Разве вы не чувствуете родственной близости ко всем искренно любящим своё отечество полякам, к тем, кто является истинным сердцем нашего народа? Мадам, знаменитый церковный служитель, святой и набожный Фенелон, однажды сказал: «Мужчины, облечённые той или иной властью, не способны довести свои решительные замыслы до сотворения прочного и долговременного добра, если рядом нет женщин, которые помогут им довести дело до конца». Прислушайтесь к этим словам вместе с нами — счастье двадцати миллионов Душ зависит от вас».
На патетических, насколько это было возможно для неё, тонах София закончила чтение. Мария молчала. Старейшины Варшавы могли быть не совсем правы относительно Эсфири, но доводы они выдвинули серьёзные. Семья, Отечество, Церковь, Ветхий Завет — всё требовало её падения. У неё не было ни мужа, которому она могла бы довериться, ни родителей, способных её защитить, ни друзей, которые могли бы принять её сторону. София возобновила атаку, зачитав второе письмо Наполеона:
— «Неужели я вас прогневал, мадам? Однако я имею право надеяться на обратное. Разве я ошибся?
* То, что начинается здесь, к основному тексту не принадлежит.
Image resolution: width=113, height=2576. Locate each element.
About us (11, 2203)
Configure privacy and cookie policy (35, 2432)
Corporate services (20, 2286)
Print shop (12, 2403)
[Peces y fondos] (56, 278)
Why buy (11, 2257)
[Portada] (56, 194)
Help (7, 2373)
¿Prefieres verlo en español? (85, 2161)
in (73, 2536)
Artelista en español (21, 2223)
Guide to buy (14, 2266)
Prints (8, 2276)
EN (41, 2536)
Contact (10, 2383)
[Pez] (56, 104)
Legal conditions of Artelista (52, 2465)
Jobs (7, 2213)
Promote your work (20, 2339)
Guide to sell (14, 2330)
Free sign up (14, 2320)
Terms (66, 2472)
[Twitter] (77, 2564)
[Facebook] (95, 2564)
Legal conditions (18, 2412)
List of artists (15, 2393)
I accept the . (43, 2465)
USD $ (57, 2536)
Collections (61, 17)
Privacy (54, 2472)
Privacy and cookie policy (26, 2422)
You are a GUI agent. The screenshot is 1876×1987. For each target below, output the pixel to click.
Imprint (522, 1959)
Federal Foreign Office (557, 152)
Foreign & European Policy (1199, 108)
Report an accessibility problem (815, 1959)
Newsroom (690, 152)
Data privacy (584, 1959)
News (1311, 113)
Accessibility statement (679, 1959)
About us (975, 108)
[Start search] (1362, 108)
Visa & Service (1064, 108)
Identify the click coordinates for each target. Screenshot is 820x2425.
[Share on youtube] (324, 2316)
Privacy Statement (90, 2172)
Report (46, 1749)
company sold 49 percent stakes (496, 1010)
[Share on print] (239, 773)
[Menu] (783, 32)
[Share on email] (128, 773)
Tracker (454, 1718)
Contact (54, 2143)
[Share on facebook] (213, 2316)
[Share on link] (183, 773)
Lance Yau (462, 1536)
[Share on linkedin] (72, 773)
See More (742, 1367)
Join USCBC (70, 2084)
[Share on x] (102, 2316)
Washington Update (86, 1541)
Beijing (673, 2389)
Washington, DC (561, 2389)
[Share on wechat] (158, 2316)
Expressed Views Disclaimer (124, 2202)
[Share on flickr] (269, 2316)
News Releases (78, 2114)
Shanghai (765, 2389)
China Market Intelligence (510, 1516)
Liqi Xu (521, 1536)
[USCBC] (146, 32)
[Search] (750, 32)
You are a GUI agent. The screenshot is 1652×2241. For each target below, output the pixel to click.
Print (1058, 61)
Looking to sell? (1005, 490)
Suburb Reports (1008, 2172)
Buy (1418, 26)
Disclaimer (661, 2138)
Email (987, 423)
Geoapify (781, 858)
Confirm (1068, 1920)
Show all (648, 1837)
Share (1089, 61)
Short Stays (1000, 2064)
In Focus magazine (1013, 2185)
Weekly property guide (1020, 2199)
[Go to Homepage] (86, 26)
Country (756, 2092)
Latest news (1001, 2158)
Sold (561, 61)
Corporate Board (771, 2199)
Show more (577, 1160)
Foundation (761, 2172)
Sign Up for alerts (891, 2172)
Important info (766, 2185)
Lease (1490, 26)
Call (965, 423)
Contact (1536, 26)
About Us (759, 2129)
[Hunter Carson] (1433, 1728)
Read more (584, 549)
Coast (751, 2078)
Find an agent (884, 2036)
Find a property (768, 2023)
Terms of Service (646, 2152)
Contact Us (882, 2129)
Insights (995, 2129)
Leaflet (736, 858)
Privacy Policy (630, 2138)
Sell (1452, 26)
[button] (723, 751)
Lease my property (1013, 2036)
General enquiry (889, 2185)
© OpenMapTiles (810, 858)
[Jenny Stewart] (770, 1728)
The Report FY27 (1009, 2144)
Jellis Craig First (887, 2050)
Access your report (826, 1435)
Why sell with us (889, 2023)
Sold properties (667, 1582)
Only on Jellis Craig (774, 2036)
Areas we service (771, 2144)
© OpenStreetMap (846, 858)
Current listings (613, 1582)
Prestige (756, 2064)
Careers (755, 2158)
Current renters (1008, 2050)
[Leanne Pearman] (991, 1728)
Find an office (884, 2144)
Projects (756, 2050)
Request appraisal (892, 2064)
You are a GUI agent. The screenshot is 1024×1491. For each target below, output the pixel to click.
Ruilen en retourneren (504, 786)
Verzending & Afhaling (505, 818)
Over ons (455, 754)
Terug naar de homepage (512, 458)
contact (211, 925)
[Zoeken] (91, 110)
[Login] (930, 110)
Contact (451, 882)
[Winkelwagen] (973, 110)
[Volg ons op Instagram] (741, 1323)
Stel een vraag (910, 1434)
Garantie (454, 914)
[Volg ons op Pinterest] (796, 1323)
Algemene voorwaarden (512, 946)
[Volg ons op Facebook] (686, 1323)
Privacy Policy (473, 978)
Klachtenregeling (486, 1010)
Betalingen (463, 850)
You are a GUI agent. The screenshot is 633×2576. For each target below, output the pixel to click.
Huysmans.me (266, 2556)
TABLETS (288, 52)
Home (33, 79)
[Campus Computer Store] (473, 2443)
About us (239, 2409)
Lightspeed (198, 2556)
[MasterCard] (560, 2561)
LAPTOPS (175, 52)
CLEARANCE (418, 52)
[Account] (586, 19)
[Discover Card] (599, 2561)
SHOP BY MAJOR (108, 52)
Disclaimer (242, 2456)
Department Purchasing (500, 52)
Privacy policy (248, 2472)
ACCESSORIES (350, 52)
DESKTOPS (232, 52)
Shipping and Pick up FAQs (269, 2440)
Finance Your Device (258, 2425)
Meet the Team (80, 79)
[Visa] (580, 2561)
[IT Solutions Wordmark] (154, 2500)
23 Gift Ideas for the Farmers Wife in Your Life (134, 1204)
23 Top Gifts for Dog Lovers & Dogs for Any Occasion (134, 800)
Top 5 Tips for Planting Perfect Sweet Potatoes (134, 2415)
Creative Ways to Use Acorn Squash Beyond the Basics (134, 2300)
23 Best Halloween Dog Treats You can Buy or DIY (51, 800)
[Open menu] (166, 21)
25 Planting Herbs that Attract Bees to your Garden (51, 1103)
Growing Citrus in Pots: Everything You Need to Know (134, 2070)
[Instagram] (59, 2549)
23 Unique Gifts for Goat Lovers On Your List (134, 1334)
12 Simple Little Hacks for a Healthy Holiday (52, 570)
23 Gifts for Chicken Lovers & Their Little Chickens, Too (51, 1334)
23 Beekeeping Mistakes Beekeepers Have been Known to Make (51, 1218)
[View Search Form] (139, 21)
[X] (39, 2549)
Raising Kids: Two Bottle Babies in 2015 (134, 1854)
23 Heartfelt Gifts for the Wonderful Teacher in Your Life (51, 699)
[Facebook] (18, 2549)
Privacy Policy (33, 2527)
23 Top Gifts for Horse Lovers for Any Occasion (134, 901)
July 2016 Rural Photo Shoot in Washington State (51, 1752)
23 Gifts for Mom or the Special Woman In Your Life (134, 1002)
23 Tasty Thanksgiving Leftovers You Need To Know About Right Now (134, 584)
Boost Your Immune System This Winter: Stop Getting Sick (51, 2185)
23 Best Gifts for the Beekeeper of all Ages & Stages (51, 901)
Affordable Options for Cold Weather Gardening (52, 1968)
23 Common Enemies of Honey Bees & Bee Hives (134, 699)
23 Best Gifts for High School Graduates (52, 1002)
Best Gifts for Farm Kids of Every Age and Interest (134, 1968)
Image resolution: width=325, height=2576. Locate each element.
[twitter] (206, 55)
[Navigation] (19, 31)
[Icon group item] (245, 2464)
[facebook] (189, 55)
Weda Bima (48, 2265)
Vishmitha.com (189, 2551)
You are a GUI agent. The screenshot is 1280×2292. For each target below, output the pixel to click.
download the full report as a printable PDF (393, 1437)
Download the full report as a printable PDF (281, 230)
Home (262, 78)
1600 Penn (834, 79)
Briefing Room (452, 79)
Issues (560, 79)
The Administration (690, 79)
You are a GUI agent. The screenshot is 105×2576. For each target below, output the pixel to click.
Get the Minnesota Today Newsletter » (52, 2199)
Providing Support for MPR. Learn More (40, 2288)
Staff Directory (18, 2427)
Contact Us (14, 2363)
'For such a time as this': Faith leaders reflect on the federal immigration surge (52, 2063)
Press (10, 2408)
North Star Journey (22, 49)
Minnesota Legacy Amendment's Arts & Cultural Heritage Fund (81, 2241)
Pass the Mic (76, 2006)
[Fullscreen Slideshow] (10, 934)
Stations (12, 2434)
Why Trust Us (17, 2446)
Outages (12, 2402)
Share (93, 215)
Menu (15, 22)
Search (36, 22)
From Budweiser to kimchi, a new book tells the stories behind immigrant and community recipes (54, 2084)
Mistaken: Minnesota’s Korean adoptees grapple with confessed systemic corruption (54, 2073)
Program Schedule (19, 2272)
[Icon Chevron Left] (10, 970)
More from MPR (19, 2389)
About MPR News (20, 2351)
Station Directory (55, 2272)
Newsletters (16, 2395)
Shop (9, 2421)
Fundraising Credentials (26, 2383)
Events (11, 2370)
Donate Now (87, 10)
Ваш пыл охладел, тогда как я весь горю. Вы лишили меня покоя! О, дайте немного радости, немного счастья бедному сердцу, готовому вас обожать. Неужели так трудно дать ответ? Я на распутье».
В полном параде вошёл граф.
— Я пойду ещё раз просмотрю отрывок про Эсфирь, — сказала София и вышла.
Граф опять завёл разговор об обеде. Он был крайне горд успехом своей жены, а ещё более — самим собой.
Потом-то этот умудрённый опытом человек старательно притворялся, будто в то время ничего дурного не подозревал. Он, мол, думал только об обеде, а не о супружеской измене. Его невинная юная супруга не была уверена в его искренности... Но весь мир требовал её в жертву, и она ответила: «Я поеду».
София пробыла с ней всю ночь, чтобы она не изменила своего решения.
Уже в карете по дороге на обед она тешила себя слабой надеждой: «Я ведь не люблю его. Чего же мне бояться?»
Император обошёл весь круг гостей, обращаясь к каждому с должной учтивостью; сейчас он не был так расстроен, как во время бала. Перед графиней он остановился и просто сказал:
— Я слышал, мадам, вы приболели. Вы вполне выздоровели?
И всё. Он деликатен, подумала она, и страх её уменьшился.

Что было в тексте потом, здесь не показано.